“Narrow minded?”

“Yes; you should take everything as it comes. The Miss Bennets couldn’t exist without morning callers; but if we can’t stand half an hour of them, we make them of equal importance. And besides, you know, they represent a side of life which exists. We must ignore nothing.”

“It’s a most contemptible side,” said Violet. “And besides, if Cuthbert knows, he will laugh at us. I do want him to see we mean business.”
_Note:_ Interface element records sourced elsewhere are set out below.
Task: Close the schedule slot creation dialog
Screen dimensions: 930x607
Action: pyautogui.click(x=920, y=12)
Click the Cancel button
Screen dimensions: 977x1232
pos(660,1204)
“I mean business,” said Cosy; “if by business you mean reading; but I like to study life all round.”

“Yes,” said the elder Miss Staunton, “just as you like to study opinions all round, and consider smiling, views which, if they were true, would send one out into a moral and spiritual wilderness. You see the force of nothing.”

“If so, there must be an awfully stupid piece in me,” said Constancy, as if rather struck.

“But, after all, you know, whatever is true, the world has got along somehow hitherto, and I suppose it will continue to do so; so why worry.”

“Look here,” said Florella, “if we quarrel over the young men, we shall be more like the Miss Bennets than ever. We belong, you know, a little to the Waynfletes through Aunt Connie, and we knew them long ago. I am going back to my harebells. Violet, will you come?”

A great many young women aspired to the friendship of Constancy Vyner, and courted her, as girls do court each other. Florella’s friends did not make her of so much importance; but they told her all their troubles.